Fonte judicial confirmou que esses contactos constam das escutas telefónicas. O PÚBLICO tentou, sem sucesso, contactar o advogado Daniel Proença de Carvalho, que representa Sócrates em vários processos contra a comunicação social.
Numa entrevista à SIC na noite desta segunda-feira João Araújo advogado de José Sócrates, afirmou supor que Afonso Camões tenha avisado José Sócrates de que estaria ser investigado.
Questionado sobre se falou sobre o assunto com o ex-primeiro-ministro, Araújo disse que sim mas recusou revelar o teor da conversa por “razões profissionais”.
Num editorial publicado esta segunda-feira no JN, Camões critica a publicação dessas notícias e o Estado por deixar que “se violem sistematicamente o segredo da Justiça e o direito de reserva da vida privada”. Diz ainda que esses artigos pretendem atingir o seu nome e o JN.
Porém, Camões recusou dizer na PGR o que disse depois no editorial. “É verdade: disse-me um jornalista do grupo empresarial da Coisa [uma alusão ao grupo onde se insere o Correio da Manhã] que a prisão de Sócrates estava iminente. Esse mensageiro cometeu um erro: quando se tem uma informação relevante, o primeiro dever de cidadão de um jornalista livre, pesados os seus direitos e responsabilidades, é para com os seus leitores”, escreve Camões no artigo.
Em comunicado, a PGR faz questão de informar que na audiência, onde estava também o director do Departamento Central de Investigação e Acção Penal, Amadeu Guerra, o director do JN “optou por nada dizer” sobre a forma como soube que Sócrates estava a ser investigado.
A PGR não esclareceu se abriu inquérito a essa fuga de informação num processo que está em segredo de justiça.
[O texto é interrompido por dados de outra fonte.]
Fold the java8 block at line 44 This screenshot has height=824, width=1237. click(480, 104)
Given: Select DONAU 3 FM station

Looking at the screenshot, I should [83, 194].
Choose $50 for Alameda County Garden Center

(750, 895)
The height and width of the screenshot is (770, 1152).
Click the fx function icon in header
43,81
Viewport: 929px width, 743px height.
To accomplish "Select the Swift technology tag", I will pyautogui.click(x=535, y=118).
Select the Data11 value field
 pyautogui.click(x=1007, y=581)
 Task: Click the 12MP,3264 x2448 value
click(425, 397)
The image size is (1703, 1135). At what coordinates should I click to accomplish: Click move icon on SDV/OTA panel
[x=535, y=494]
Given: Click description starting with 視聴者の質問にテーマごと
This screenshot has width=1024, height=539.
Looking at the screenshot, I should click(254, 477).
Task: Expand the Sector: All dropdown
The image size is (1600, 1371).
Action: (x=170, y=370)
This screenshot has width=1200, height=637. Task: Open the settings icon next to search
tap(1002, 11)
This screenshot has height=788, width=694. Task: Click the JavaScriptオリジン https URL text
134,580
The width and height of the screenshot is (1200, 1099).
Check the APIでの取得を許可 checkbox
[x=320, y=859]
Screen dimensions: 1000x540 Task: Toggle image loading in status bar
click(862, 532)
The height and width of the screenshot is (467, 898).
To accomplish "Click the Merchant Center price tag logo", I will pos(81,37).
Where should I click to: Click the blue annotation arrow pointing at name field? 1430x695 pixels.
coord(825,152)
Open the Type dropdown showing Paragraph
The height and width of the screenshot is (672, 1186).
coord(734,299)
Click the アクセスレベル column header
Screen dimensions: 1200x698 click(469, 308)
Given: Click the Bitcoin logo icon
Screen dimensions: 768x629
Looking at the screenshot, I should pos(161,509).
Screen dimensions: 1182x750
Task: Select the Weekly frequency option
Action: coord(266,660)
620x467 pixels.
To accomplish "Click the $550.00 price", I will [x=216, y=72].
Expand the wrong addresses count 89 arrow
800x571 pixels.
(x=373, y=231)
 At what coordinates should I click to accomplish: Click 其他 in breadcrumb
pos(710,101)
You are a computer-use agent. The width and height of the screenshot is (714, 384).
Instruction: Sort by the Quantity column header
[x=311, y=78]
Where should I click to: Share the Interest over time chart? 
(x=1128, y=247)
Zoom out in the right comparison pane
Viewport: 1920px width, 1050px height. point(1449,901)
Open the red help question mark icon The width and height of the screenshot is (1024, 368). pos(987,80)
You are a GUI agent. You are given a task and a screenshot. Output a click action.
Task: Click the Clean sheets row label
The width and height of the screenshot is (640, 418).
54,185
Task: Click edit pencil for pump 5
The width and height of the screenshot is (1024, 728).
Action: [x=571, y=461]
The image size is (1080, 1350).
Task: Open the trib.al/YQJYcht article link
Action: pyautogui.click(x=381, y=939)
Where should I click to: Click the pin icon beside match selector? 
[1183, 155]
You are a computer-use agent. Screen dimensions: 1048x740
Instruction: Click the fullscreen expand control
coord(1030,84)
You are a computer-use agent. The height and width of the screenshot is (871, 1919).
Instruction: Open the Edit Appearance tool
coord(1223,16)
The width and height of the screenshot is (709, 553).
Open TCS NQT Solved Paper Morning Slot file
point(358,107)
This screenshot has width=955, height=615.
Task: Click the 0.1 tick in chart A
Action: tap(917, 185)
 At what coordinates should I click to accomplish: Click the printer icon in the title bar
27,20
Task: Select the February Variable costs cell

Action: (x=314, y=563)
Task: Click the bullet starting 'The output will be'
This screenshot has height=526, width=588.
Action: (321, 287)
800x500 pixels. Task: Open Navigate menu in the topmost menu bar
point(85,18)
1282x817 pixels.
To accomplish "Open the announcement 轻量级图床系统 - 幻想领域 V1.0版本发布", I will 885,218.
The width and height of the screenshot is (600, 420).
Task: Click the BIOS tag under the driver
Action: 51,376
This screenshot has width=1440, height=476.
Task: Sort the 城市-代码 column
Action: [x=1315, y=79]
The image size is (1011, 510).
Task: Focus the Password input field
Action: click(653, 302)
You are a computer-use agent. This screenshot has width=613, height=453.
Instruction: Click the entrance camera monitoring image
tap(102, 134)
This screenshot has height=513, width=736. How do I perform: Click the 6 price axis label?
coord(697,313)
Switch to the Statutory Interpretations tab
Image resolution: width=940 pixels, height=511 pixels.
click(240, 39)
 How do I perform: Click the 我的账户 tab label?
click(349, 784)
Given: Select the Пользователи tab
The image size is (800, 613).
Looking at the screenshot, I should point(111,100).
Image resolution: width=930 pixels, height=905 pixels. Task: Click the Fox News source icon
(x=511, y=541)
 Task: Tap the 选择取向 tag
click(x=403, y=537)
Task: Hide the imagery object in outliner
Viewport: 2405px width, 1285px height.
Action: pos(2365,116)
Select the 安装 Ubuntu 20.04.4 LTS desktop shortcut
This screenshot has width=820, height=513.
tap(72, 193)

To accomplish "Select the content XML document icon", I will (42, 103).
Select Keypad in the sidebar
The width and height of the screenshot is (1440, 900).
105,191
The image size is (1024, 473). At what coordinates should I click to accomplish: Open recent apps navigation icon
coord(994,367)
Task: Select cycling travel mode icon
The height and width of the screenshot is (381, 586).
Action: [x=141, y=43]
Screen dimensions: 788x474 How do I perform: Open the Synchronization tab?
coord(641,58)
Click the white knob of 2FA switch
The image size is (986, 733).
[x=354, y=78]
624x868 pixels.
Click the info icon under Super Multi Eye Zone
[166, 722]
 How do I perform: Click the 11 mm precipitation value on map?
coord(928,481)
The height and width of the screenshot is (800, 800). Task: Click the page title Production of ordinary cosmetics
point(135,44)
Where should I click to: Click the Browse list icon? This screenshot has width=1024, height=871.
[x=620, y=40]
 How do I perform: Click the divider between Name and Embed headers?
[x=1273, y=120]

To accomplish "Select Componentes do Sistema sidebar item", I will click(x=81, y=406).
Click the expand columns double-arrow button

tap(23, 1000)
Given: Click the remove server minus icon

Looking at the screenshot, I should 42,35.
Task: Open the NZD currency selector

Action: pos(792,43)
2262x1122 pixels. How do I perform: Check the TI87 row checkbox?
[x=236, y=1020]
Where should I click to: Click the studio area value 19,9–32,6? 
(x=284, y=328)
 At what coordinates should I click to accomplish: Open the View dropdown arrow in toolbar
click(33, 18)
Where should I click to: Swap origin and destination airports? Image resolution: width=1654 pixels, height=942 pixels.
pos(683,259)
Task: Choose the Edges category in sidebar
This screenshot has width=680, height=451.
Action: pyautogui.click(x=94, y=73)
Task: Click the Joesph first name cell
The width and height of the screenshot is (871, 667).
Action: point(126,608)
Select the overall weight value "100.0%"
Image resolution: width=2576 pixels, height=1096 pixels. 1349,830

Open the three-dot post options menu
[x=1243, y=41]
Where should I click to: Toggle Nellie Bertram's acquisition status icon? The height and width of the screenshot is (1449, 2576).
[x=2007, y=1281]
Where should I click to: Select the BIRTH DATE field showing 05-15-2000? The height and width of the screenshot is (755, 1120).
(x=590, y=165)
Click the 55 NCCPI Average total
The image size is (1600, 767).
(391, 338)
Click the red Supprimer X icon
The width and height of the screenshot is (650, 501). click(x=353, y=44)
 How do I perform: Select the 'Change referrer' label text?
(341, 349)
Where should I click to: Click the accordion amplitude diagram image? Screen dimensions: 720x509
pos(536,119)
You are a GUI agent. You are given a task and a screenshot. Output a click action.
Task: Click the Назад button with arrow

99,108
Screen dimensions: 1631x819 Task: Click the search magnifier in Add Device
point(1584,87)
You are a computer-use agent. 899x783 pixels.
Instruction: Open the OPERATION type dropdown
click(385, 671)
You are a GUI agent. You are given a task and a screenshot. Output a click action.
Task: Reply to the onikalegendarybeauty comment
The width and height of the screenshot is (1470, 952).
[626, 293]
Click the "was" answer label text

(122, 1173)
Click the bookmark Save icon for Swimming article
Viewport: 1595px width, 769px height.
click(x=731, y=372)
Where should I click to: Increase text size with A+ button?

Reafirmou apenas que “neste, como em todos os outros casos, não deixa de exercer todas as competências que lhe são atribuídas”.
No editorial, Camões diz que falou com Joana Marques Vidal sobre a “necessidade” de, como “guardiã dos direitos dos cidadãos, actuar para impedir esta violência e a continuação destes crimes”, referindo-se à publicação de notícias sobre as escutas em que foi apanhado a conversar com Sócrates.
Mas a PGR tem outra versão. Diz que Camões pretendeu ser aconselhado e que a PGR “não lhe pode dar conselhos nem pessoais nem jurídicos” e sugeriu que procurasse um advogado. A PGR garante ainda “desconhecer totalmente se o nome do director do JN constava das escutas telefónicas”.